Personal information
- Full name: Yven Rochild Victor Moyo
- Date of birth: 15 March 1992 (age 33)
- Place of birth: Orléans, France
- Height: 1.78 m (5 ft 10 in)
- Position(s): Left midfielder

Youth career
- 1999–2005: US Grigny
- 2005–2008: Sochaux

Senior career*
- Years: Team / Apps / (Gls)
- 2008–2010: Sochaux B / 13 / (0)
- 2010–2013: Newcastle United / 0 / (0)
- 2013–2014: Amiens B / 12 / (2)
- 2014–2015: KF Laçi
- 2015–2016: Concarneau / 30 / (7)
- 2016–2017: Laval B / 11 / (3)
- 2016–2017: Laval / 7 / (0)
- 2018: Palanga / 10 / (0)
- 2018–2019: Saint-Malo / 14 / (3)
- 2020–2021: Saint-Geneviève / 1 / (0)
- 2021–2022: Amilly / 19 / (3)
- 2022: RE Durbuy

International career
- 2009–2010: France U18 / 4 / (0)
- 2011: Congo / 1 / (0)

= Yven Moyo =

Association football player (born 1992)

Yven Rochild Victor Moyo (born 15 March 1992) is a professional footballer who plays as a left midfielder.

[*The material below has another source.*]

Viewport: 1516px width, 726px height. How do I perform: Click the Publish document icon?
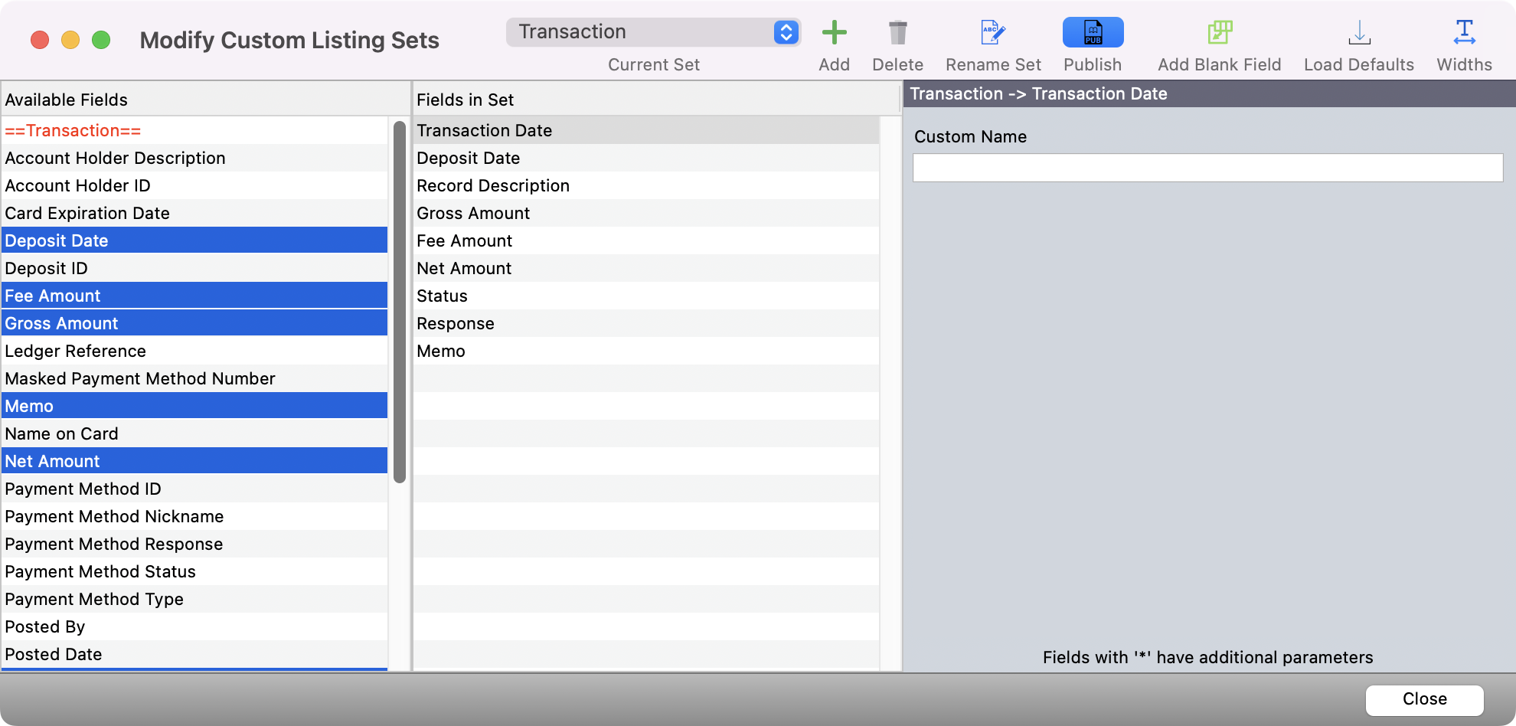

A dual French-Congolese national, he is a former Republic of the Congo international.

==Club career==
Born in Orléans, France, Moyo began his career at Sochaux. He signed a four-year contract with Newcastle United on 29 September 2010.

In 2017, Moyo left Laval. In January 2022, he joined Belgian club RE Durbuy.

== International career ==
Moyo made his international debut for Congo on 11 November 2011, in a 5–0 victory over São Tomé and Príncipe in a 2014 FIFA World Cup qualifier.